Study: Some Vietnam Vets Still Struggle With PTSD, 40 Years Later

Health & Fitness
A man wears a Veterans hat surrounded by flags as he attends a Veterans Day parade Tuesday, Nov. 11, 2014, in Montgomery, Ala.
AP photo by Brynn Anderson

Forty years after the end Vietnam War, troops who served there continue to struggle with post-traumatic stress, according to a study published in the September issue of JAMA Psychiatry.


The National Vietnam Veterans Longitudinal Study concludes that 271,000 Vietnam War veterans suffer from varying levels of post-traumatic stress, and that one-third of that number have a major depressive disorder 40 years after the war.

“An important minority of Vietnam veterans are symptomatic after four decades, with more than twice as many deteriorating as improving,” reads the report.
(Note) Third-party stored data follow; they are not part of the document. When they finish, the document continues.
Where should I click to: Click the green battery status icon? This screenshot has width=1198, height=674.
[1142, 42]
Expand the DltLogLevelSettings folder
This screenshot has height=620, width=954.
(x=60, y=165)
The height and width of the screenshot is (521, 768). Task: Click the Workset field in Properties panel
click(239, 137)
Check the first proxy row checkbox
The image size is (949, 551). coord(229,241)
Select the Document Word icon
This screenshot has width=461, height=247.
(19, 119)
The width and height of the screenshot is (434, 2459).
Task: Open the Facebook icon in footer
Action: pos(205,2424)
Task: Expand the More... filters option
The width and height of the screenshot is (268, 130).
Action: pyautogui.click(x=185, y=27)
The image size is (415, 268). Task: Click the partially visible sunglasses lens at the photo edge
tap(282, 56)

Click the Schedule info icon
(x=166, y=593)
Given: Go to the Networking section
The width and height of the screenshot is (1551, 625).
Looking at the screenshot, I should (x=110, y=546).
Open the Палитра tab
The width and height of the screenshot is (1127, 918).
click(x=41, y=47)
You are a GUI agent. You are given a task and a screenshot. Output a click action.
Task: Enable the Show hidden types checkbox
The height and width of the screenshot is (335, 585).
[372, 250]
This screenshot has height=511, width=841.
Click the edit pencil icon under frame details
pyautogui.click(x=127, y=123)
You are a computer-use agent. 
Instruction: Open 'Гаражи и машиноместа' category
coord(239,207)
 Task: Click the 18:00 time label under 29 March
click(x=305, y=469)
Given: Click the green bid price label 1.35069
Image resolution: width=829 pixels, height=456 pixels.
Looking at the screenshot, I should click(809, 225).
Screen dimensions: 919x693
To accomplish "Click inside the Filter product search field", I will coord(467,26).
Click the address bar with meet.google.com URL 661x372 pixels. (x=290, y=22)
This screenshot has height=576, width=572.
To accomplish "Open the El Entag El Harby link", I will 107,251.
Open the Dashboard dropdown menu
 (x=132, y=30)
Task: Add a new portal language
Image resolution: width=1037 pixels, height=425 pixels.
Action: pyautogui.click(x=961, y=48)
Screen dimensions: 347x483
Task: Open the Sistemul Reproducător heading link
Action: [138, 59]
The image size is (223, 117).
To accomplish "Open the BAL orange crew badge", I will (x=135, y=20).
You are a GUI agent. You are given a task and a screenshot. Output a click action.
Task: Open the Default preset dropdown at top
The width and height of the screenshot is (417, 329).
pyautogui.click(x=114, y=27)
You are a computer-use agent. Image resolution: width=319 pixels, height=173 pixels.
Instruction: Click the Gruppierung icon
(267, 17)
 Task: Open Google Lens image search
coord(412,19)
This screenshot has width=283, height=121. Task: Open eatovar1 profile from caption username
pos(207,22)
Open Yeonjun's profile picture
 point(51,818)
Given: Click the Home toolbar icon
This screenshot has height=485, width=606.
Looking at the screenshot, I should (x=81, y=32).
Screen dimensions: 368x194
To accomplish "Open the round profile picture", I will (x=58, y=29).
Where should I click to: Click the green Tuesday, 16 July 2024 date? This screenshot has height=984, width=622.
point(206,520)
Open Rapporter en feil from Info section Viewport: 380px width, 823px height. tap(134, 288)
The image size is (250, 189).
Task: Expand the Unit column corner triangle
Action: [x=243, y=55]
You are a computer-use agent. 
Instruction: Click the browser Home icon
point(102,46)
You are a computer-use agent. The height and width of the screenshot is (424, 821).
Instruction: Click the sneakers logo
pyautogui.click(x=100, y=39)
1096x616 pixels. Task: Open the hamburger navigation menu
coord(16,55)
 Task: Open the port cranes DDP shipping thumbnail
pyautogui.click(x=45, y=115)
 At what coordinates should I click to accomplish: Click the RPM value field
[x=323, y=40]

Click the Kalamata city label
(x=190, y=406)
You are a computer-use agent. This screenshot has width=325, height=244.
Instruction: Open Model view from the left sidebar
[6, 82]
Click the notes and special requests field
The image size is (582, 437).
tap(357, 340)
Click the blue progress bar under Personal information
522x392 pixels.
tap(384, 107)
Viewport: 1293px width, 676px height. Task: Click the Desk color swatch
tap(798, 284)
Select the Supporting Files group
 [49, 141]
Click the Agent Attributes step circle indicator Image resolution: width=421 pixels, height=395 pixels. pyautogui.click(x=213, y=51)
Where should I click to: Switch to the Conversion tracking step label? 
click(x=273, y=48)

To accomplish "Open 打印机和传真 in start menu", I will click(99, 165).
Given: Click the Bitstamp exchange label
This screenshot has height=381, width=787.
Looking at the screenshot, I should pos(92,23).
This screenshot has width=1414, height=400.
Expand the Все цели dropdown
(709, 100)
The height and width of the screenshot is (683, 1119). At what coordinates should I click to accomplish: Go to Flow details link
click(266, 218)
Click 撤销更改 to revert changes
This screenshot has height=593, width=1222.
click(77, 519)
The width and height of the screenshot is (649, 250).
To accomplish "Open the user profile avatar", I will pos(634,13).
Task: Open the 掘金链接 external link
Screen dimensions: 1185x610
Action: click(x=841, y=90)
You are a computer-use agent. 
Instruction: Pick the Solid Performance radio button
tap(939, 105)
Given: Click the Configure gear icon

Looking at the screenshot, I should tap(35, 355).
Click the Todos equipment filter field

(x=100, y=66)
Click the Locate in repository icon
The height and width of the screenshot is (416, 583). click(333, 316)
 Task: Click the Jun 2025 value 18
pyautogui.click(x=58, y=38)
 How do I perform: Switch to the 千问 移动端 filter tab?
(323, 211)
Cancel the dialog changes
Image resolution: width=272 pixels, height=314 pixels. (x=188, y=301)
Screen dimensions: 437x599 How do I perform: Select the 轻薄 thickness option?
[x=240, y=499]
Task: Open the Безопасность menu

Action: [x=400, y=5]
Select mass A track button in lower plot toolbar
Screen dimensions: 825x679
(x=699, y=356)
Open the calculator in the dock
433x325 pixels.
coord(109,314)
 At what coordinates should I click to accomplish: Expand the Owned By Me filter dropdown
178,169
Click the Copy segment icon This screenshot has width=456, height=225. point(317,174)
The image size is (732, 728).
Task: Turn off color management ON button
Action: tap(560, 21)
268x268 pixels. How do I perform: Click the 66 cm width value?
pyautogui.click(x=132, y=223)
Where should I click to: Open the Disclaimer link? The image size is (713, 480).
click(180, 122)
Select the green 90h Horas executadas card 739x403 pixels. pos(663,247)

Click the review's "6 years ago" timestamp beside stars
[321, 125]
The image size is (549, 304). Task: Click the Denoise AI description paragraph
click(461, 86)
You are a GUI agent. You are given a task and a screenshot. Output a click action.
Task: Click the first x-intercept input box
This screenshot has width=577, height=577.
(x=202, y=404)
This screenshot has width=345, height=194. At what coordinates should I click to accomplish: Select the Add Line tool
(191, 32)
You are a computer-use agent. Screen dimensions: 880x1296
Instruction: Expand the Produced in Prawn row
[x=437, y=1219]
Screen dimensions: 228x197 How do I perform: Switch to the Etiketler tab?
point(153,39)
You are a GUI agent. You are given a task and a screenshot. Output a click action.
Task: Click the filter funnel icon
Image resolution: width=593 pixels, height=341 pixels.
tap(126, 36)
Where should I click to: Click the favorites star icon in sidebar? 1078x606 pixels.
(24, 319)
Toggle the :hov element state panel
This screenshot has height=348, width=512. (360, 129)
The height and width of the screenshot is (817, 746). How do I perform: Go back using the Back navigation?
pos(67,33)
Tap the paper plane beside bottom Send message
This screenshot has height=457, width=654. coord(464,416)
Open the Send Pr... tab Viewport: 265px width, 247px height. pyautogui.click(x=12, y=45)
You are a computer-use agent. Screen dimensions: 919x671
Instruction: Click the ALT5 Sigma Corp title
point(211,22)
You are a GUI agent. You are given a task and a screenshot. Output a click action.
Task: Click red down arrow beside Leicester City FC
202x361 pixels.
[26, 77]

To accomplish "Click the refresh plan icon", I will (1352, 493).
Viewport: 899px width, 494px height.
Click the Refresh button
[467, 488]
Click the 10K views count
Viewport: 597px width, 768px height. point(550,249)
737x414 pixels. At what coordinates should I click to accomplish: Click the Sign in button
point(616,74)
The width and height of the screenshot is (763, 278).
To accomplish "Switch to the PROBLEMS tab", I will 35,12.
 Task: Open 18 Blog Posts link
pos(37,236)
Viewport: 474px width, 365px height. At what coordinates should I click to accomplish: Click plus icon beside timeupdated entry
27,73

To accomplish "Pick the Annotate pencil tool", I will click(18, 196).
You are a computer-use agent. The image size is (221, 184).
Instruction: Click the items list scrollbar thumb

If left untreated, symptoms of post-traumatic stress can be exacerbated as individuals grow older, especially when combined with substance abuse and co-existing psychiatric disorders.

“Policy implications include the need for greater access to evidence-based mental health services,” the report recommends, citing the stressors of aging, retirement, chronic illness, declining social support and the recurrence of unwanted memories as contributing factors to lifetime post-traumatic stress disorder among veterans.

After post-traumatic stress disorder was included in the Diagnostic and Statistical Manual of Mental Disorders in 1980, studies showed a gradual decline in post-traumatic stress rates among Vietnam veterans and a diminished effect during a 10-year follow up. However, concerns persisted that combat and wartime stressors were likely to continue having an impact in patients’ lives.

The study — which was led by Dr. Charles R. Marmar of the New York University Langone Medical Center — was published online in July and designed to reassess veterans who participated in the original National Vietnam Veterans Readjustment Study that was conducted from 1984 through 1988. The new data appears to show that the effects of post-traumatic stress have a longer lifespan than initially thought.

With the wars in Iraq and Afghanistan drawing national attention to wartime post-traumatic stress, the implications of the report are of particular note for veterans of America’s most recent conflicts. More than 2.4 million service members deployed to either theater at least once, and according to the National Center for PTSD, between 11 and 20% of Iraq or Afghanistan veterans will have post-traumatic stress in a given year.

The survey was administered to a representative national sample of 2,348 veterans who served in the Vietnam theater of operations. It consisted of a computer-assisted telephone survey, a clinical interview, and a self-reported questionnaire, administered between July 2012 and May 2013.

These findings raise questions about the necessity for mental health care services, both now and in the future, and underscore the need for continued care for veterans with post-traumatic stress disorder.